How Escrow is Beneficial to Both Buyers and Sellers

What is Escrow?How Escrow is Beneficial to Both Buyers and Sellers

If you have ever dealt with buying or selling real estate you have probably heard the term escrow before. If you have never purchased a home this term may have you asking, "What is Escrow?"

Where real estate is concerned escrow is an account used as a secure holding place for important items like the earnest money check and all applicable contracts. These items are kept by an escrow company and the company stores each property's details in a separate account until the purchase deal has officially closed and finalized. 

Escrow also refers to the contractual agreement to have a third party keep all escrow documents safe through the oversight of an escrow officer. 

How Does Escrow Work?

An escrow agent, which is a third-party assigned agent usually from a closing company, is assigned to the transaction and is there to oversee the steps of the closing process to make sure things are in order and running smoothly. This can include the transfer of money and documents as well as holding assets like money and payments safely in the escrow account until they are due to be released for payment.

When all of the conditions of the purchase contract have been met and the mortgage has been fully approved, the closing costs have been paid, money has been transferred to pay off the current mortgage, and a check is written for profit to the sellers, the escrow officer will clear all records like the titles and make sure the new buyer is the new legal owner of the home.

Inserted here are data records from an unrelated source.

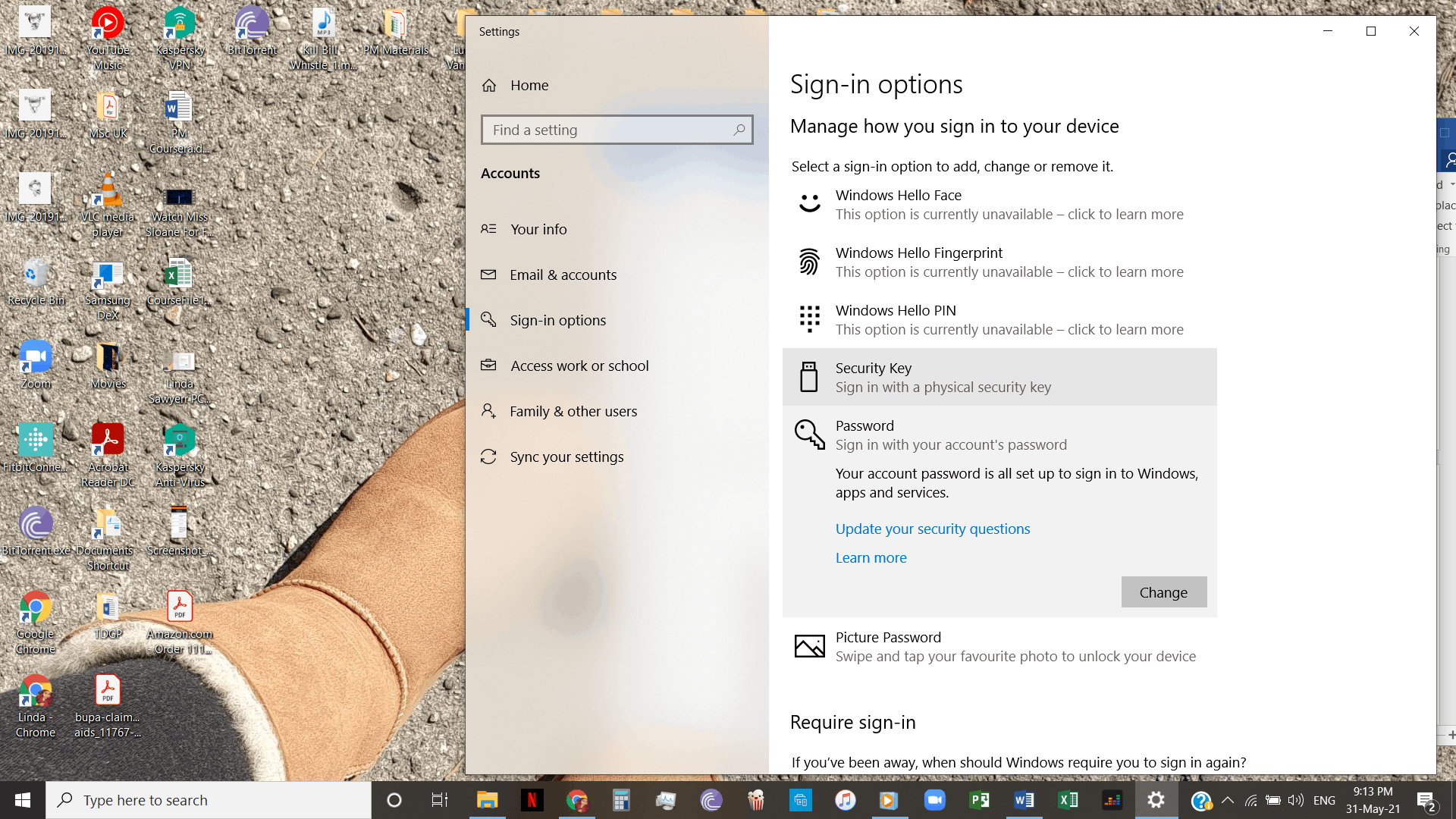Open Email & accounts settings page
Screen dimensions: 1456x819
[563, 275]
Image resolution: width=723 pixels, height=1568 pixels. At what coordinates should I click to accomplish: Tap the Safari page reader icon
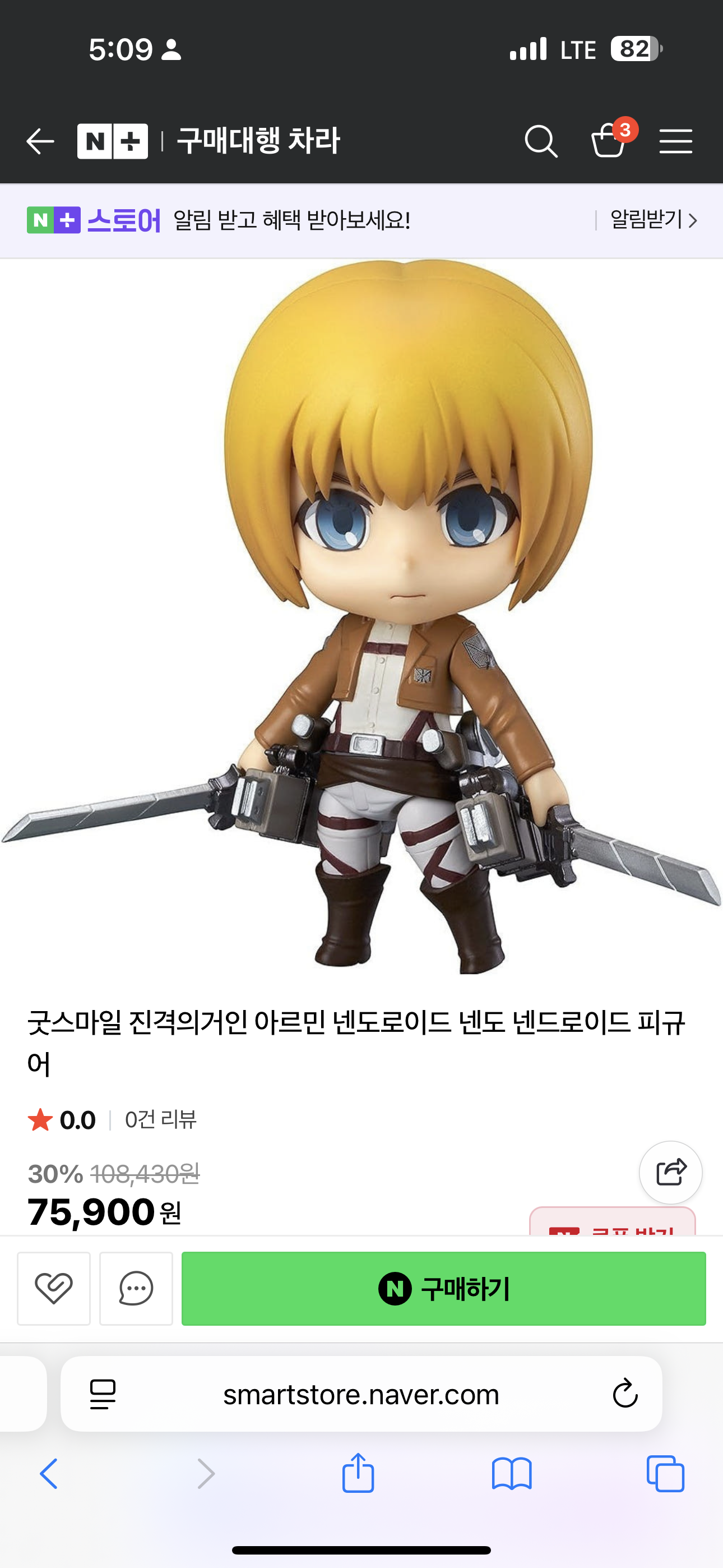point(103,1394)
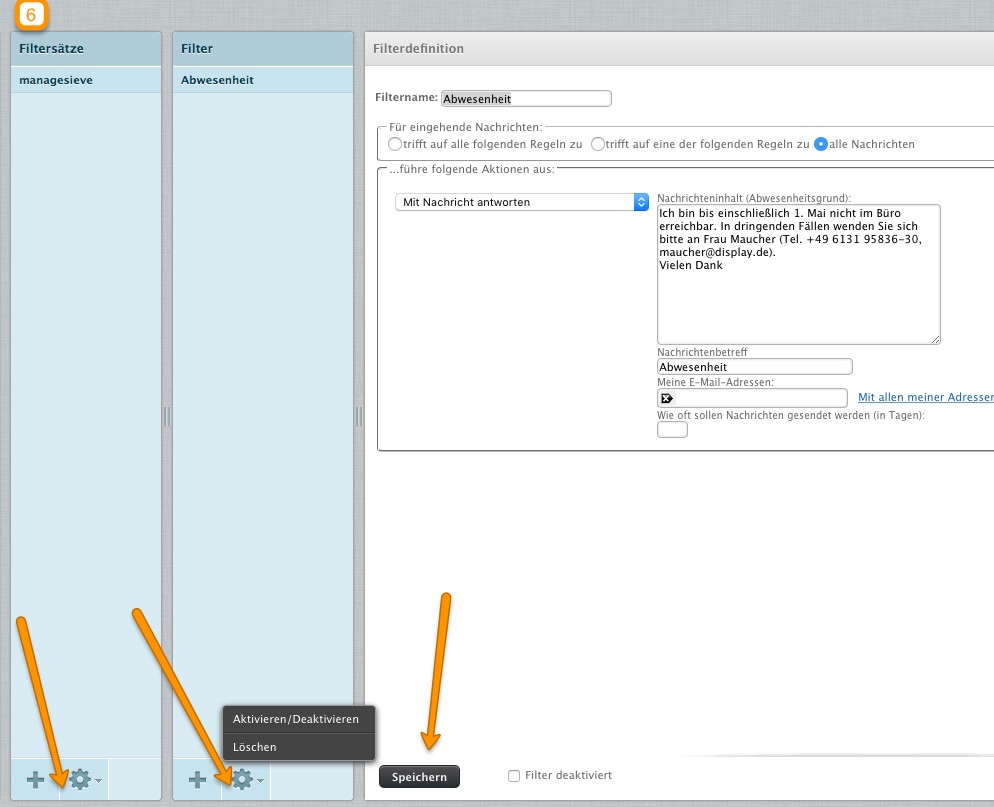Choose Aktivieren/Deaktivieren from the popup menu
This screenshot has height=807, width=994.
(295, 719)
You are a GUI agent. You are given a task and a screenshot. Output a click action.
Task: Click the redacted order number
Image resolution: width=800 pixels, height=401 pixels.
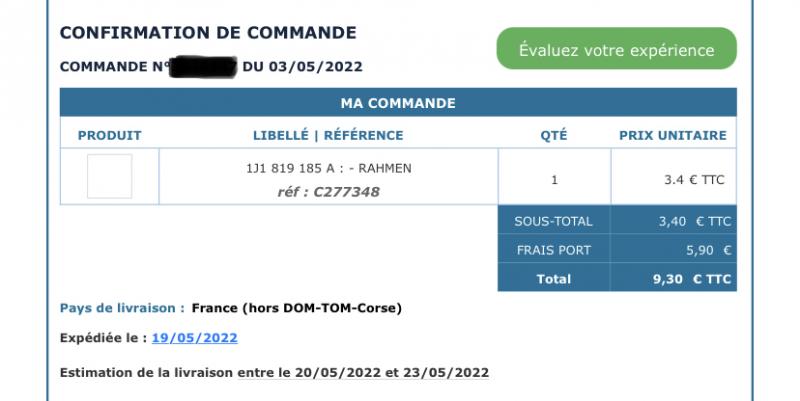(203, 67)
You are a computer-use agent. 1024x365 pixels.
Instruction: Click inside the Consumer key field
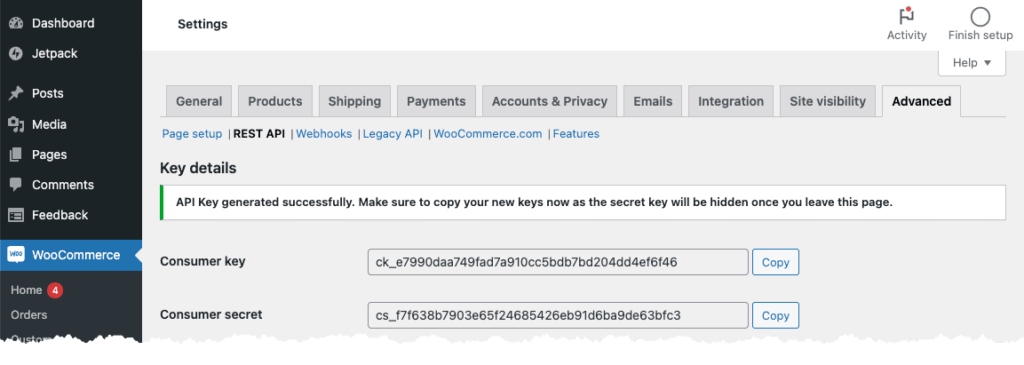pos(558,262)
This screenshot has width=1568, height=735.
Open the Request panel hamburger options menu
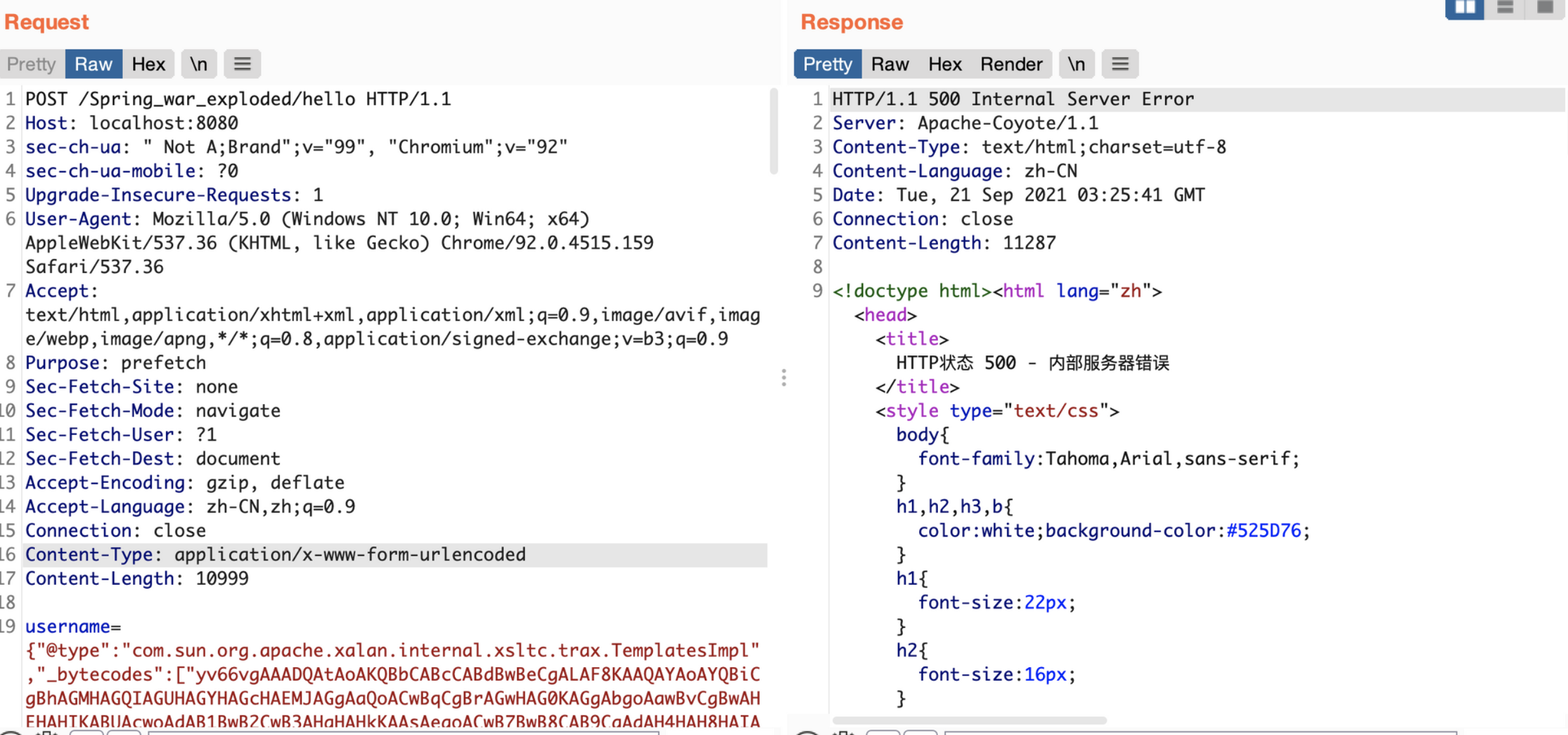242,64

How Much Will Escrow Cost?

The cost of escrow varies depending upon your location and who has agreed to pay for what in the real estate transaction. On average the cost is anywhere between 1 and 2 percent of the purchase price of the home. 

What is Earnest Money?

Earnest money can also sometimes be called the escrow deposit. It is a dollar amount that the potential buyer puts into a secure place overseen by the escrow officer to be held during the closing process. It is also sometimes called a good faith deposit. It is money that goes to the seller should the buyer back out of their offer for any reason outside of the stated contingencies in the purchase offer that both parties signed. 

How Excrow Can Protect Both Buyers and Sellers

Here is a specific example of how escrow can protect a buyer: if you have included an inspection contingency in the contract and find repairs need to be made to the roof and the seller agrees to make the repairs and says they are done. When you are doing a final walk through you see the repairs have not been made to the level agreed upon. Until the repairs are done properly the seller will not see the earnest money. 

How does a seller benefit from escrow? If a buyer decides they do not want to go through with the purchase of a home and it is for a reason other than one protected by the purchase contract, the earnest money then becomes like a deposit that will not be refunded. The seller gets to keep this money for the trouble of going through the closing process and having to put the home back in an active listing status.